Regarding claim 5, Kanungo discloses the smart mobile terminal is further configured to convert the text into a speech (¶57, processor 120 instructs audio output device 208 to output “calling Mom”; per ¶45, electronic device 101 / processor 120 (i.e., smart glasses) can request electronic device 102 (i.e., mobile phone) to perform this task), and send the speech to the smart glasses (¶57 and Fig. 2, request electronic device 102 (i.e., mobile phone) to instruct audio output device 208 (built into electronic device 101 / smart glasses) to output “calling Mom”);
the smart glasses are further configured to receive the speech through the wireless communication interface, play the speech through a built-in speaker (¶57, instruct audio output device 208 (built into electronic device 101 / smart glasses) to output “calling Mom”), obtain a second user speech through the microphone, and send the second user speech to the smart mobile terminal through the wireless communication interface (¶57, receive “start Dobby at 8 pm at 425 degrees” via audio input device 206 (per ¶36, a microphone input device) and request electronic device 102 (i.e., mobile phone) to process the utterance into encoded utterance per ¶45, which requires communicating the utterance to electronic device 102 via communication interface 170 per ¶¶43-44); and
the smart mobile terminal is further configured to convert the second user speech into a second text using the speech-to-text engine (¶45 and ¶49, processor 120 can request electronic device 102 to perform automated speech recognition tasks), perform a semantic parsing on the second text, generate, through the prompt generator, the second prompt message based on the parsed semantics in the second text (¶57, create an encoded utterance using delexicalization (see Fig. 4); ¶45, processor 120 can request the electronic device 102 to perform this function / create the encoded utterance or prompt), and send the second prompt message to the model server (¶36 and ¶58, request electronic device 102 (i.e., mobile phone) to transmit encoded utterance to server 106).
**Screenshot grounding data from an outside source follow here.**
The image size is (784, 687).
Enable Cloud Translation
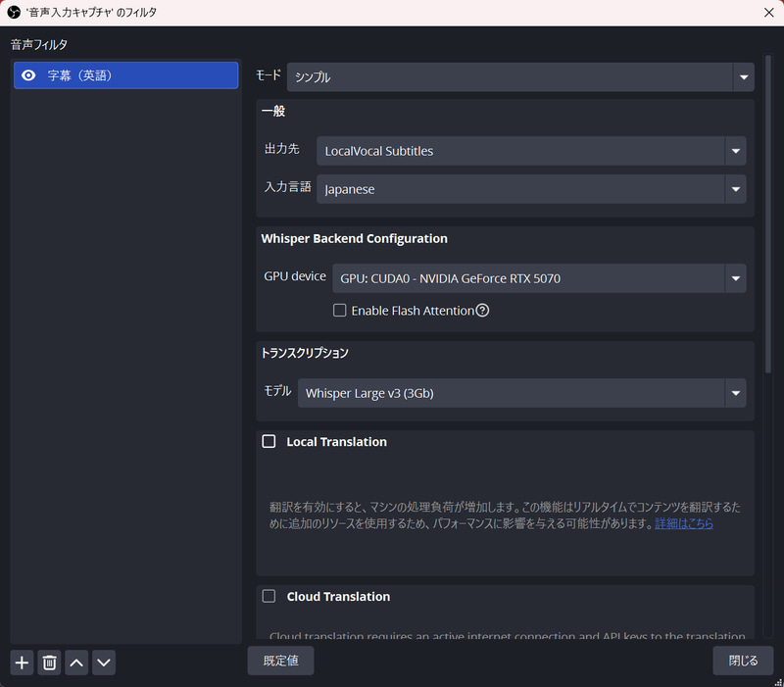click(269, 596)
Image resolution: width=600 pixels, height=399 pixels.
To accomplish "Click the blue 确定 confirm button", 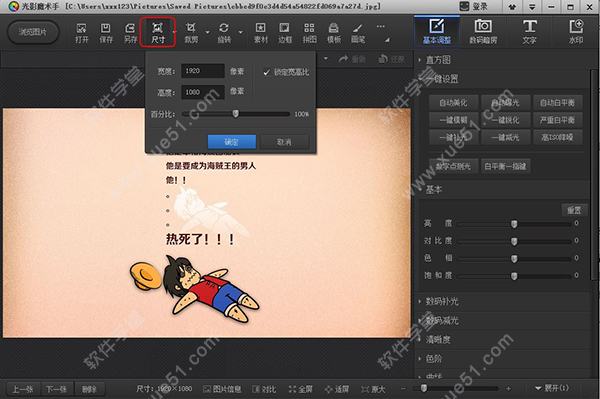I will [x=232, y=142].
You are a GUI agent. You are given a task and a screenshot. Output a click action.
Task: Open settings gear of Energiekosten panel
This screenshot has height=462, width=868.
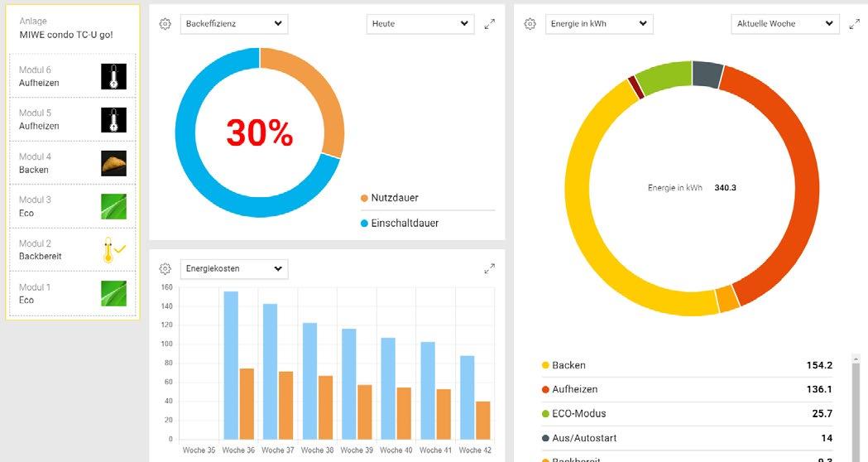[x=165, y=268]
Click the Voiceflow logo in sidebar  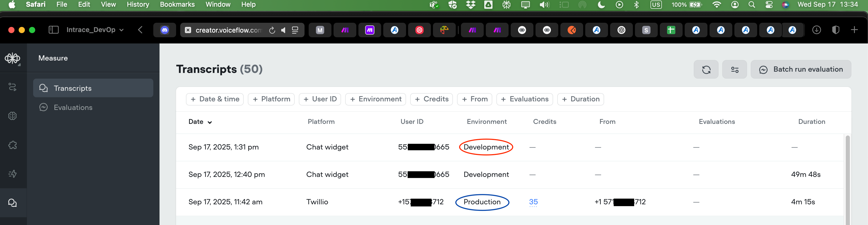coord(12,59)
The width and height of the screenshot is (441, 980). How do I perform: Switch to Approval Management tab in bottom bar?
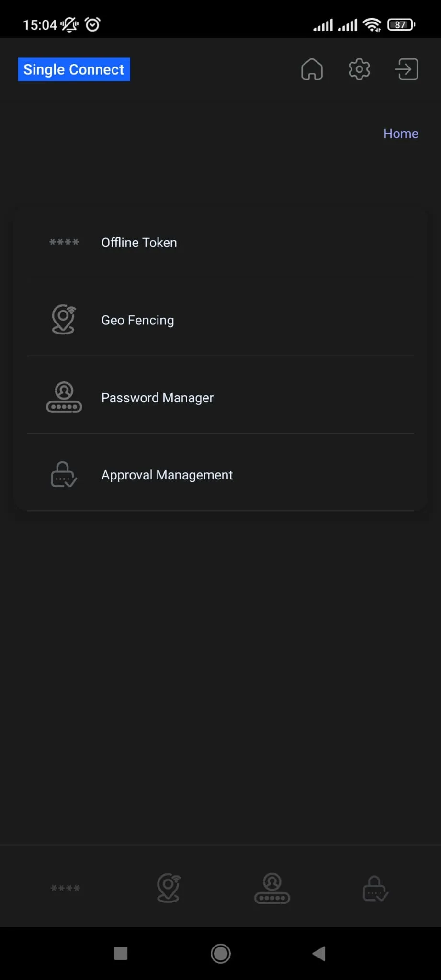click(x=375, y=889)
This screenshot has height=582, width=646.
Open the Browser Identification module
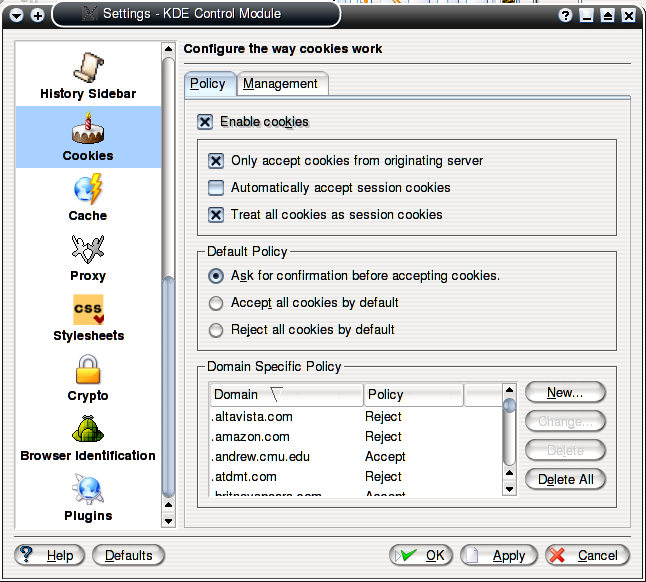pos(88,436)
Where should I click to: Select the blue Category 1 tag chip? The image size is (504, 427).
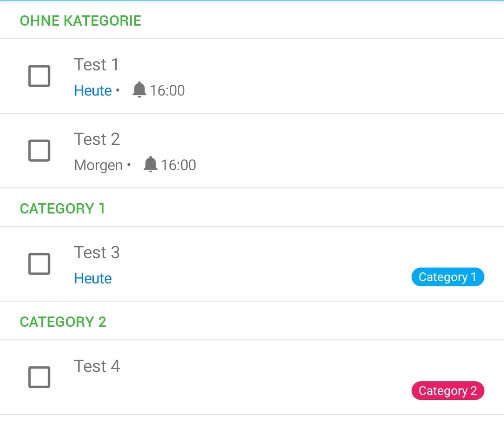point(448,276)
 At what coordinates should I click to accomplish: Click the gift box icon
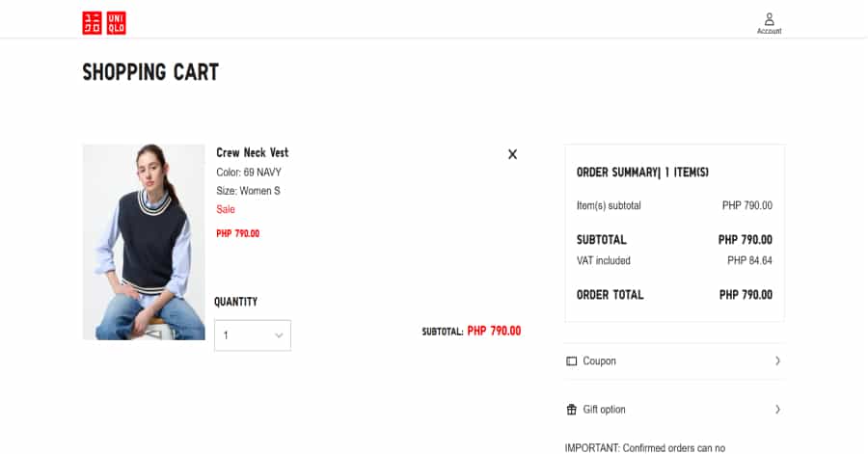click(571, 410)
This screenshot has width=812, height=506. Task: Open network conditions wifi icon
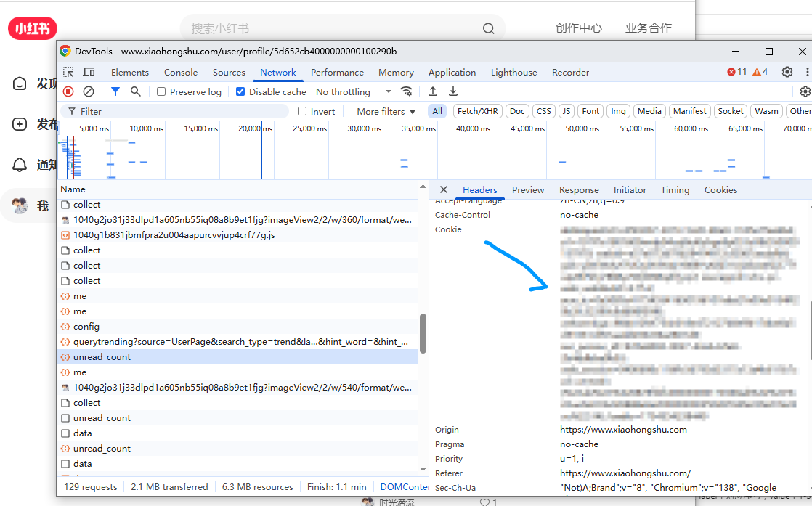[x=407, y=91]
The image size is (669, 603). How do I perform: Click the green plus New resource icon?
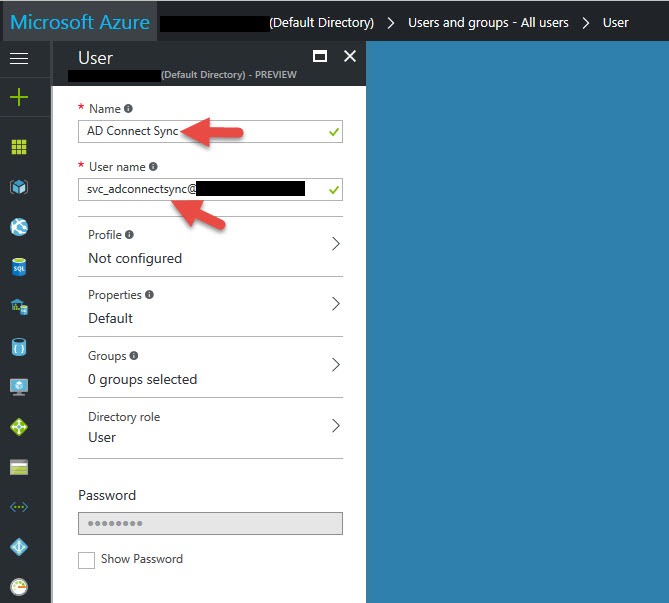pos(19,98)
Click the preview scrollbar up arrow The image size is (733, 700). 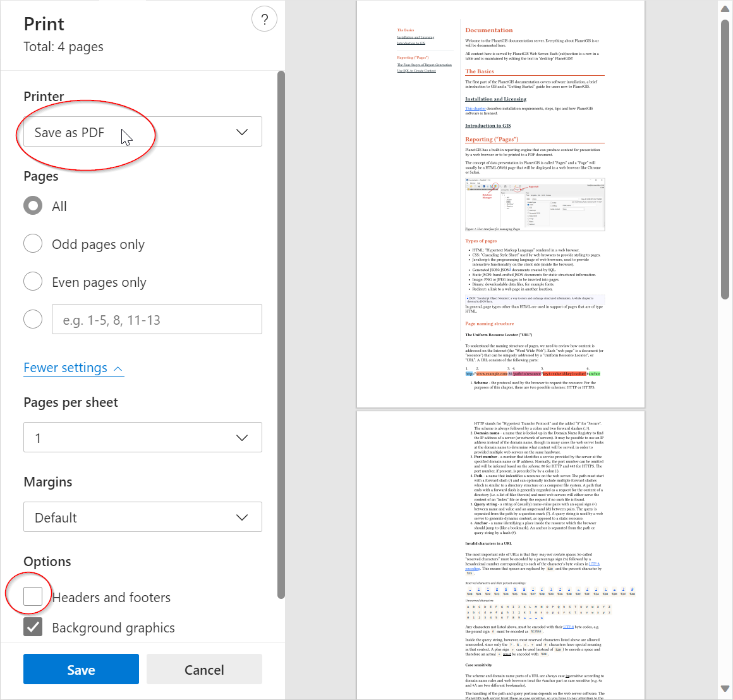[x=725, y=8]
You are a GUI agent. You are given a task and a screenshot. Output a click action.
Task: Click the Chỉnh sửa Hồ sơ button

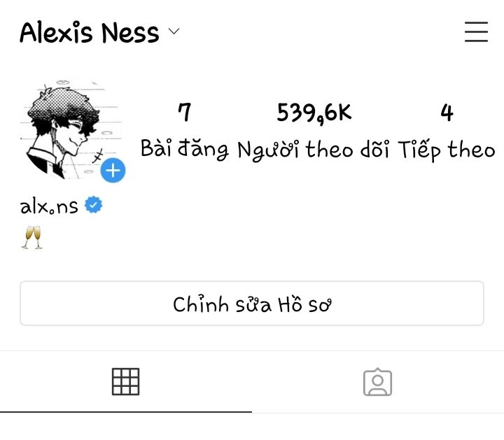tap(252, 303)
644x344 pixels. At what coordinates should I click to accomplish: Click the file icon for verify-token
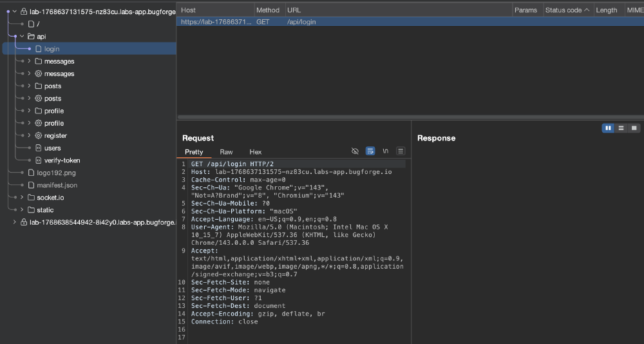pyautogui.click(x=39, y=160)
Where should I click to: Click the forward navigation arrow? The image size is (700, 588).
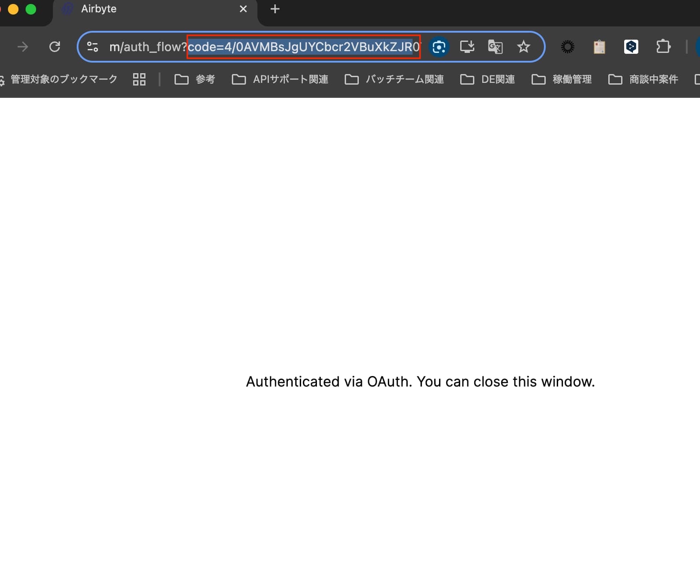[x=22, y=47]
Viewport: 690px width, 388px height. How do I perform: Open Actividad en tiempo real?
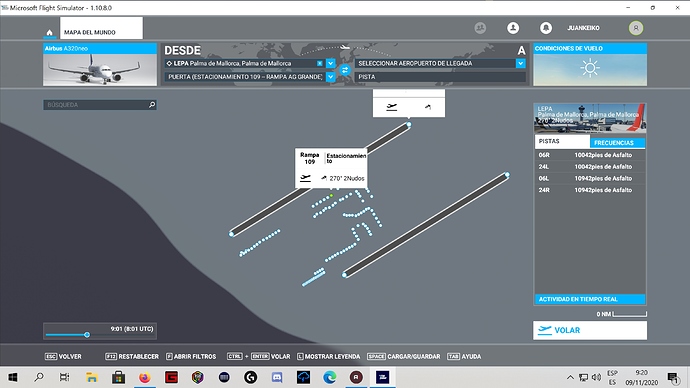(590, 299)
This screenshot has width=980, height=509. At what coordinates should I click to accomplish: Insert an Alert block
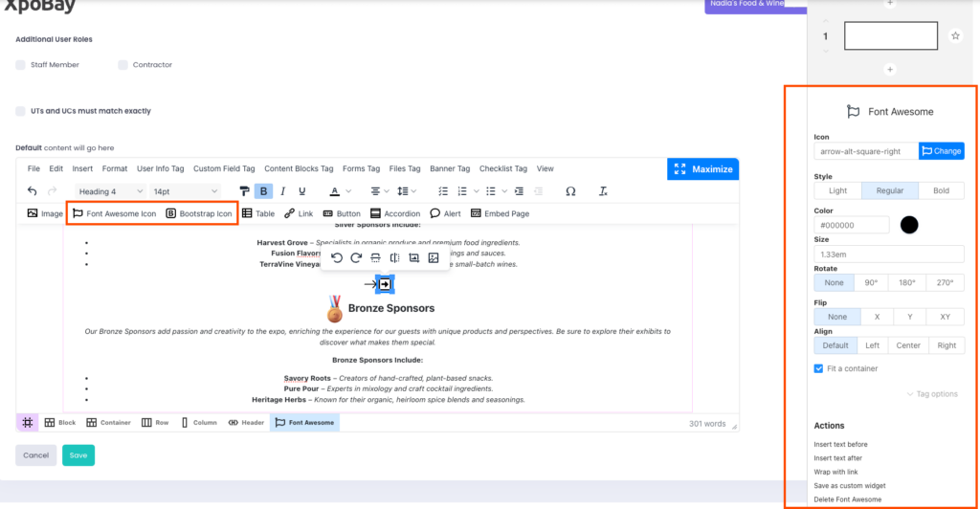pos(445,213)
Kanungo does not disclose using a text-to-speech engine to convert the text into speech, send the speech to the smart glasses through the Bluetooth, and send the second user speech to the smart mobile terminal through the Bluetooth.
Jung teaches a smart wearable device system (Fig. 1, AI device 10) comprising a smart wearable device (¶50, glass type AI device (a smart glass)) and a smart mobile terminal (¶296, AI device 10 supported like a mobile device) communicating with each other via Bluetooth (¶98), where the smart mobile terminal converts text into speech through a text to speech engine (¶196 and Fig. 5, processor 180 of AI device 10 includes speech synthesis engine 550).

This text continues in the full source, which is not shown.